▶ **FILAS DISPONIBLES**:
--------------------------------
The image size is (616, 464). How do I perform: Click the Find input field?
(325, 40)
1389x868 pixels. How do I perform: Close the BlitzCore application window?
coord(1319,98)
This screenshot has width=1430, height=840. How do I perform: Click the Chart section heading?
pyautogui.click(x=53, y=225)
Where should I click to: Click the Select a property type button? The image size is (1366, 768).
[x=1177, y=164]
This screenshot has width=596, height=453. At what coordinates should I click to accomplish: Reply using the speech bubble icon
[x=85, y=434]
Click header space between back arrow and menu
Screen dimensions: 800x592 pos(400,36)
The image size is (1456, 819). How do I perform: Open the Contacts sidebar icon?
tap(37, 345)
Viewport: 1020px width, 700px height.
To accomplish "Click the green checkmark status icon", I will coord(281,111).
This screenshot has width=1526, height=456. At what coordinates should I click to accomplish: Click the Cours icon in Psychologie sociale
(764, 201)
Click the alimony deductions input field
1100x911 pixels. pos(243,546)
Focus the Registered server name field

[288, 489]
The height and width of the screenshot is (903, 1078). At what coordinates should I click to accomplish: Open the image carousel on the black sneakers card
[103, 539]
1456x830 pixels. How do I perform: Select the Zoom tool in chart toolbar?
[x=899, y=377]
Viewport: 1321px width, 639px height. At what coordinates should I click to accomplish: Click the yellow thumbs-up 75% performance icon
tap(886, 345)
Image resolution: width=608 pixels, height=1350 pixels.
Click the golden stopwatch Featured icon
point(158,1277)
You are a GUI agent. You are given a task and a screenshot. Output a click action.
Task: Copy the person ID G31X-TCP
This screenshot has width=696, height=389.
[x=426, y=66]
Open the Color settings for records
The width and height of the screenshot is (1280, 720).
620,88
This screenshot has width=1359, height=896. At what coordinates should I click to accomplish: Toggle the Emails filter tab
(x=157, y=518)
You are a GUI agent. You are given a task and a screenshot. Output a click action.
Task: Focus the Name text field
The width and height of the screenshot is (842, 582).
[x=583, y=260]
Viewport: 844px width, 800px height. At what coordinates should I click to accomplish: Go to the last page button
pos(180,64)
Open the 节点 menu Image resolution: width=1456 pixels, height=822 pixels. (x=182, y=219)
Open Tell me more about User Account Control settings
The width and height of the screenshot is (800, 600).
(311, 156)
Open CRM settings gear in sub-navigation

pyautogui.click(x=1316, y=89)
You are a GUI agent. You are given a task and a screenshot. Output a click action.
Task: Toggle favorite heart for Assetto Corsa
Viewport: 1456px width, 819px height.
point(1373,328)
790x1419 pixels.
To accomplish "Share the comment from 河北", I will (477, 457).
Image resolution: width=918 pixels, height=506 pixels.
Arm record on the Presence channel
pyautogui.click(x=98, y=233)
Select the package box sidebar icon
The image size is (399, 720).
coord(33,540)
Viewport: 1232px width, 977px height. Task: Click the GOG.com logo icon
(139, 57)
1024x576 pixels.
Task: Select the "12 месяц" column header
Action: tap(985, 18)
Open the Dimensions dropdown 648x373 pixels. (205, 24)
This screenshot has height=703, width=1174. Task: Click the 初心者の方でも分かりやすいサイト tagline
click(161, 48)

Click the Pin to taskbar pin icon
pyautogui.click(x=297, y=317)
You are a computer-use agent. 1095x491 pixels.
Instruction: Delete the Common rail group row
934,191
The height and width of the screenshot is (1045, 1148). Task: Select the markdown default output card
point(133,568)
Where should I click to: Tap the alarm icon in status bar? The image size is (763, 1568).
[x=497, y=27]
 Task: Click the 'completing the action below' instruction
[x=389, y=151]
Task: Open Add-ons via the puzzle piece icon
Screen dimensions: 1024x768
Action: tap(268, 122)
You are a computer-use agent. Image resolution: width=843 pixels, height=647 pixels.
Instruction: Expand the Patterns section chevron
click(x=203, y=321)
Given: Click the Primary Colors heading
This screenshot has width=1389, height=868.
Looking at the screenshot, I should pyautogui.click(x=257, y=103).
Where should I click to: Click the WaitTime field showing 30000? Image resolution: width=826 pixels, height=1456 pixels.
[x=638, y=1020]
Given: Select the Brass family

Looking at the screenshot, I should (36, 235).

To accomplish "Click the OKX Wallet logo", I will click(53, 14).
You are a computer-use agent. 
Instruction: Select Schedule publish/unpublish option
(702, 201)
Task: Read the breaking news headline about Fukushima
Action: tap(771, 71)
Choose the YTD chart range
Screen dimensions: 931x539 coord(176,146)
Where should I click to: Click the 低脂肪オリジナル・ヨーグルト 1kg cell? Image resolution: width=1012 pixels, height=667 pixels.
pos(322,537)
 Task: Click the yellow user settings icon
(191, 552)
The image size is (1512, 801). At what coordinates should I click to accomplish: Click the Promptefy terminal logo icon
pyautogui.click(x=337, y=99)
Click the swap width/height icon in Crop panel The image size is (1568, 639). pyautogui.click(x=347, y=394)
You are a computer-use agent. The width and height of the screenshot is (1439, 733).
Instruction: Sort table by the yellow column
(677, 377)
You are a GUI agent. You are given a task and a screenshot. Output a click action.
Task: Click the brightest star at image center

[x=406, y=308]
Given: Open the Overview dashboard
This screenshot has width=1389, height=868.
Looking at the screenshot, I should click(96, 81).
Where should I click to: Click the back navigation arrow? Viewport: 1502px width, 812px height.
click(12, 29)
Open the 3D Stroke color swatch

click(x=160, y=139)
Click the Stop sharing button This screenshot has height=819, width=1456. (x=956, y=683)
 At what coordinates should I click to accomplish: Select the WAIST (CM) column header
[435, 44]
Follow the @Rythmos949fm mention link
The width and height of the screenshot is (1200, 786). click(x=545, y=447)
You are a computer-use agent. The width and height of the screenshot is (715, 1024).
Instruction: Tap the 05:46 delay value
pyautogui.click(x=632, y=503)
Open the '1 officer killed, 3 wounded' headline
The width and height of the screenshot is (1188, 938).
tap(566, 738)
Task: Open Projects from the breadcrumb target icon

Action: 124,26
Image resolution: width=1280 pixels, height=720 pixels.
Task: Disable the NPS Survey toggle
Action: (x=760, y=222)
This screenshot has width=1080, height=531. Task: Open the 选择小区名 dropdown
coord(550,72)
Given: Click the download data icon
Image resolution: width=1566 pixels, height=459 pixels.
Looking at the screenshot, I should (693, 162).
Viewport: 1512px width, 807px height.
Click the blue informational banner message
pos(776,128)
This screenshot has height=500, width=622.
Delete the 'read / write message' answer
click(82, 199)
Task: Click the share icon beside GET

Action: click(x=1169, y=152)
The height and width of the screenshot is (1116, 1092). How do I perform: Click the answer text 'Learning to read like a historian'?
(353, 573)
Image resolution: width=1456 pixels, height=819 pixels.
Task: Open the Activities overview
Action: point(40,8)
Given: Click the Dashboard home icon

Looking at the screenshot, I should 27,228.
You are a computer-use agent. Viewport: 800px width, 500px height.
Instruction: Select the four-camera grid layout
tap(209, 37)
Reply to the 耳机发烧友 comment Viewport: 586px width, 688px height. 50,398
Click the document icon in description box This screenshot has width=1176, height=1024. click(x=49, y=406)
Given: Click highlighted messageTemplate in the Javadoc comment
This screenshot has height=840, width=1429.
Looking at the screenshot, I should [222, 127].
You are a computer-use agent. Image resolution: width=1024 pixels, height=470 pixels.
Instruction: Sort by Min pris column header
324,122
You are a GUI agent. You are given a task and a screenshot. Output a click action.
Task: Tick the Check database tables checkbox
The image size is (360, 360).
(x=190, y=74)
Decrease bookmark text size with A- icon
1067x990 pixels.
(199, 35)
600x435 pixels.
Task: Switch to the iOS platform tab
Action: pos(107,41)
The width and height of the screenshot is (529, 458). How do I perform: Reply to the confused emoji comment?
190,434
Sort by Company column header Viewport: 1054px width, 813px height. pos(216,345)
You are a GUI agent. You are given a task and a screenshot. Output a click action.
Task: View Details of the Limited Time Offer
--------------------------------
▶ **INSTRUCCIÓN**:
Vuelva a escribir, sin ningún cambio, las filas que van desde la que contiene "Image resolution: width=608" hasta la que contiene "pyautogui.click(x=1316, y=89)", ambas incluidas.

▶ **RESPUESTA RESUELTA**:
Image resolution: width=608 pixels, height=1350 pixels.
Click the golden stopwatch Featured icon
point(158,1277)
You are a GUI agent. You are given a task and a screenshot. Output a click action.
Task: Copy the person ID G31X-TCP
This screenshot has width=696, height=389.
[x=426, y=66]
Open the Color settings for records
The width and height of the screenshot is (1280, 720).
620,88
This screenshot has width=1359, height=896. At what coordinates should I click to accomplish: Toggle the Emails filter tab
(x=157, y=518)
You are a GUI agent. You are given a task and a screenshot. Output a click action.
Task: Focus the Name text field
The width and height of the screenshot is (842, 582).
[x=583, y=260]
Viewport: 844px width, 800px height. At what coordinates should I click to accomplish: Go to the last page button
pos(180,64)
Open the 节点 menu Image resolution: width=1456 pixels, height=822 pixels. (x=182, y=219)
Open Tell me more about User Account Control settings
The width and height of the screenshot is (800, 600).
(311, 156)
Open CRM settings gear in sub-navigation

pyautogui.click(x=1316, y=89)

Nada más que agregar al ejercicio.